As her eyes began to droop and her cries quieted, he reached for his communicator. He would have to get a message to Gordon that there were victims of the Scarecrow, one of his fear-inducing toxin and the other of something as yet undetermined. Crane wouldn’t have sprayed her with something that didn’t have dire effects. Then he’d need to contact Lucius, wake him and get more of the antivenom synthesized. Watching the angel begin clawing at her own face with her bloodied fingernails, he knew that this version was far more concentrated. Crane had been working, which meant Batman would have to work even harder.
********
It was late when he came home. He pulled off his gloves and flexed the fingers of his right hand. There was some pain there where the bones had healed a little oddly, but he relished in the pain. It reminded him of how far he’d come. It reminded him of Batman.
“You were out late,” the husky voice curling from deeper in their den. “If you did anything spectacular, it wasn’t enough to make the news.”
“Oh Harvey, goodness no, I was out getting supplies!” He slipped into the room, glancing at the television and, seeing only the endless stream of GNN, clicked his tongue. “You know you’d get more out of Beverly Hillbillies reruns, right?”
Harvey sighed, “It’s the same old thing.” He clicked the remote and the grainy screen darkened to a pinprick of white and quiet. He turned, watching as the clown picked his way through the detritus of their home - the pizza boxes, old socks, and newspapers - to collapse on their sagging couch. “What did you bring me?”
“We-e-ell…” He held up a plastic Batman head overflowing with candy and a bit blood spattered. “I have candy!”
“Big surprise. Anything useful?”
Joker frowned, an odd gesture for someone whose face was carved in a constant smile. “Candy is useful.” He was quiet for a time but finally sighed, “Ok fine!” and fished a newspaper and a can of instant coffee from his candy bucket. “You’re no fun.”
“Good, you got the Mocha Hazelnut.”
“Don’t you want any candy? I got some especially for you. I was trick-or-treating for ages then just decided to play tricks. They’re loads more fun, don’t you think Harvey?” He was munching on a bit of yellow taffy, chewing in his odd way.
Harvey selected a butterscotch, carefully to select one not drizzled with blood. He unwrapped the clear yellow wrapper and popped it into his mouth. “See any good costumes?”
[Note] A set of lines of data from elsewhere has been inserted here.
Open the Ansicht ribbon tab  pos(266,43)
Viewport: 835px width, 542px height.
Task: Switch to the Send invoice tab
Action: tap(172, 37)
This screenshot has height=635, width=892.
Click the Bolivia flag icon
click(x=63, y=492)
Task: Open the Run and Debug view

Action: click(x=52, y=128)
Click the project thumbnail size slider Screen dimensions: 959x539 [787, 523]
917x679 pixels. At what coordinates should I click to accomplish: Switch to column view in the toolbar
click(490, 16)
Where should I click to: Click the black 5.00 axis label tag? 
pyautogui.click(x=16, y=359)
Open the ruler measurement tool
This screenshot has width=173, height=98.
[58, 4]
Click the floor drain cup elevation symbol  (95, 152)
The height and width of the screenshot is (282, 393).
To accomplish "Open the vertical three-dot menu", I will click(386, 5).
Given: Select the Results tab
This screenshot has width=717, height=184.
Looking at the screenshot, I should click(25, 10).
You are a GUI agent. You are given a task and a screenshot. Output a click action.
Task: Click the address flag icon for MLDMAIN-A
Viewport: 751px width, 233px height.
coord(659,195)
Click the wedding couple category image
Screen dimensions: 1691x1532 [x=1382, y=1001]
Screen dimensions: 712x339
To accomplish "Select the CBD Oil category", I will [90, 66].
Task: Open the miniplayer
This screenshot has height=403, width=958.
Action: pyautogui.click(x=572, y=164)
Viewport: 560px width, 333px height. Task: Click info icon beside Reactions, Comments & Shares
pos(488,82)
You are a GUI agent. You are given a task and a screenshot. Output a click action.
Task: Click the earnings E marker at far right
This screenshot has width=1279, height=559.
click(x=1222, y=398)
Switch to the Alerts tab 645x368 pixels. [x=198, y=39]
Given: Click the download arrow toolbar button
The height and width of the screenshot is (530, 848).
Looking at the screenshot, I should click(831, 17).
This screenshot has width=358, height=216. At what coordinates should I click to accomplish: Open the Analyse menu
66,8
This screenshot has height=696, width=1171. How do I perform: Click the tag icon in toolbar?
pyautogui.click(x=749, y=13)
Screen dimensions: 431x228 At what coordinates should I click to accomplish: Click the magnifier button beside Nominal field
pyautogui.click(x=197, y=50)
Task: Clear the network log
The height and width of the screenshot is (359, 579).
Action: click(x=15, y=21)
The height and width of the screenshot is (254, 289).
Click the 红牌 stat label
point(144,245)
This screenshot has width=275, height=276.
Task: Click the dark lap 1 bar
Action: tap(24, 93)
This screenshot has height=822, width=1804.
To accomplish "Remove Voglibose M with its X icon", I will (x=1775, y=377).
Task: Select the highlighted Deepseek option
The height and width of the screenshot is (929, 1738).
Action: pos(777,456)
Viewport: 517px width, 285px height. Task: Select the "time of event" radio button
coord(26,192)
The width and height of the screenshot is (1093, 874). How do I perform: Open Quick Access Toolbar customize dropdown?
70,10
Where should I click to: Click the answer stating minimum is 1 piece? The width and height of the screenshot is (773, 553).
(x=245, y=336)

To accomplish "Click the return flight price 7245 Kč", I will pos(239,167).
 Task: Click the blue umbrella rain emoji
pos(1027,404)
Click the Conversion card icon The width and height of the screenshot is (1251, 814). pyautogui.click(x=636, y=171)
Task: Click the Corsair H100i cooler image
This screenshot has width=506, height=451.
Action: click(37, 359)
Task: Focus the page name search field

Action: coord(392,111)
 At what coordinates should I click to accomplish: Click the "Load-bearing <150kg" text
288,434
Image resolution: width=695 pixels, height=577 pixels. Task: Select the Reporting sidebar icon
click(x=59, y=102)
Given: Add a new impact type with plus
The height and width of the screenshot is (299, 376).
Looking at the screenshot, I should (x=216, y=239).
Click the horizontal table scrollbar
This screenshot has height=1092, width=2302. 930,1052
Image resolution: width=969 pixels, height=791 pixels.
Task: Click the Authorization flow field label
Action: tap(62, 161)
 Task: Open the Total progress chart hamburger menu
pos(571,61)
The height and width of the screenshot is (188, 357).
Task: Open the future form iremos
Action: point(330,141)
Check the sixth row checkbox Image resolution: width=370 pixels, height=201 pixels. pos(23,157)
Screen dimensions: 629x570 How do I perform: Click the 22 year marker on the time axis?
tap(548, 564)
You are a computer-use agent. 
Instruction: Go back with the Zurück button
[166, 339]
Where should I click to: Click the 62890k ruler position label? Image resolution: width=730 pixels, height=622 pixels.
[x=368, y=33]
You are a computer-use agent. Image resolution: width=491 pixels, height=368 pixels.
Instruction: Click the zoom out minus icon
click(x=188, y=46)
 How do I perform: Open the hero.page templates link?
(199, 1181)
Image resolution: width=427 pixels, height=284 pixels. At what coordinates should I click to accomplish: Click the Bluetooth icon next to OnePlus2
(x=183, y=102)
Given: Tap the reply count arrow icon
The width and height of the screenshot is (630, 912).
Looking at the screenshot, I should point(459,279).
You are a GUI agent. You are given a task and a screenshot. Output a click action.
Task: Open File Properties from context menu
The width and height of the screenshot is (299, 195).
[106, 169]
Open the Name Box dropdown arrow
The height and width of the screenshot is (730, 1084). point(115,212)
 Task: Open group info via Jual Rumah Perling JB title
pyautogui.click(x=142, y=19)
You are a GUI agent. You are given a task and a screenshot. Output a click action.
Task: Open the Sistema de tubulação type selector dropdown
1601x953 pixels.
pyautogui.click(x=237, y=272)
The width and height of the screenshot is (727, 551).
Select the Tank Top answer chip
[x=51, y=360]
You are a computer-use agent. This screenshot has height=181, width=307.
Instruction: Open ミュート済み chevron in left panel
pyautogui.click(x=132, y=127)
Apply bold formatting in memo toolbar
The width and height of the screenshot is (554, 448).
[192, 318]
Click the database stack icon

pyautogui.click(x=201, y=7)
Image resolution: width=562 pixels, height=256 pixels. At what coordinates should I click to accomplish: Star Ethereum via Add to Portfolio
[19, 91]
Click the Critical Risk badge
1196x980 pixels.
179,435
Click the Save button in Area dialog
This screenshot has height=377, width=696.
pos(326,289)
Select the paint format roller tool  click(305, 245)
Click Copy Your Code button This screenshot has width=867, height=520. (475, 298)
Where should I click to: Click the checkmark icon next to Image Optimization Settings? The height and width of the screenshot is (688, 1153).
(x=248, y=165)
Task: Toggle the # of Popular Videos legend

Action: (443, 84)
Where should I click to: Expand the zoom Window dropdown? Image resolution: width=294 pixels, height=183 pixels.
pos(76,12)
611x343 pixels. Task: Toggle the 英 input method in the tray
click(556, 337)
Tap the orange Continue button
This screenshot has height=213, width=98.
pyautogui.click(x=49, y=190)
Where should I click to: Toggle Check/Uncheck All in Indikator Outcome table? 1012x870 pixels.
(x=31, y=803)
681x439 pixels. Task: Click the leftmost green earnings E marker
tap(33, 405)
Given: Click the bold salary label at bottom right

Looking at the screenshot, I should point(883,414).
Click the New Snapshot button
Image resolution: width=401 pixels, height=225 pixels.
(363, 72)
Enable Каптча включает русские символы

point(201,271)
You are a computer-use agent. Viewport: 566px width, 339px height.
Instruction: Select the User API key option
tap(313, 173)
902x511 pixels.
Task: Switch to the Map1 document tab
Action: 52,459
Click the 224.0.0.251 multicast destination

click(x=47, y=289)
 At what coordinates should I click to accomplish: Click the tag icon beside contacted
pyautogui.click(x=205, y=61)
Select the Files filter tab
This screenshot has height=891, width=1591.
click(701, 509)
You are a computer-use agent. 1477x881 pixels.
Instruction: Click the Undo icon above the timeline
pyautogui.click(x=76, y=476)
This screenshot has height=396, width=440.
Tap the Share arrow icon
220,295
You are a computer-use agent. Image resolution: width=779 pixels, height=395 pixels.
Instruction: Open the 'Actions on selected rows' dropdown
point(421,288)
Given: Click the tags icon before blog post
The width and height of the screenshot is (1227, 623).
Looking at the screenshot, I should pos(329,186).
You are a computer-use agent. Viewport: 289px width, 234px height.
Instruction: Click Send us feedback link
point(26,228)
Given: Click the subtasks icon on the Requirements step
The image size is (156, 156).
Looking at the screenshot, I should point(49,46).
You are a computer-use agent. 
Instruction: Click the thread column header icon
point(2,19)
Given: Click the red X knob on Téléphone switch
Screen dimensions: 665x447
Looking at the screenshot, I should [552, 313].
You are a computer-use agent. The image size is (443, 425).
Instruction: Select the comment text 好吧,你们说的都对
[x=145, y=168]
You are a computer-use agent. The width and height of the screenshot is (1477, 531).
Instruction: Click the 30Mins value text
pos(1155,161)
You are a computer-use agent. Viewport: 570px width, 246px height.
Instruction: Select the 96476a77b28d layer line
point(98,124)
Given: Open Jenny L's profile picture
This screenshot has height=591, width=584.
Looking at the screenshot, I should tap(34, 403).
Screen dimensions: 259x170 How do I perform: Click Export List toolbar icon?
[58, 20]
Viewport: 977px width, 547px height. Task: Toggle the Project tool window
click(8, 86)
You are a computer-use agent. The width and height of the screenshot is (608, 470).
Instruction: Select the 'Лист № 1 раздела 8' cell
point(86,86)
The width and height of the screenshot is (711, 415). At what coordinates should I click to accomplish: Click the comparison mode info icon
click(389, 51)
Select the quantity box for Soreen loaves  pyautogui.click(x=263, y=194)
“You mean, was anyone dressed up like us?” Joker giggled, sorting through for another bit of taffy. “I saw lots of me and some of you and a slew of Batsys all over the place!”
Harvey chuckled, allowing the hot bundle of mad energy to curl against him on the couch. “New me or old me, babe? There’s a big difference.”
“Hmmm…. Definitely old you, not a single half-assed zombie Dent anywhere.”
“Bet you were disappointed.” He moved a bit of greasy green and blond hair from his face. At least it wasn’t getting stuck in his teeth.
Joker nuzzled closer, rubbing his scars against Harvey’s good ear as he smacked his taffy. He smelled of blood and bananas. “Oh Harvey I was devastated! They missed out on the best costume of the year!”
He shrugged, “Eh, there’s always next year, baby. They can dress up like me all they want once I get a little tv time. There’s the Thanksgiving Day parade tomorrow morning. Could be interesting.”
Joker looked up, eyes wide and black-rimmed as he stared into Harvey’s ruined face, and he smiled. “Oh baby, now you’re talking! I’ve never been in a parade!”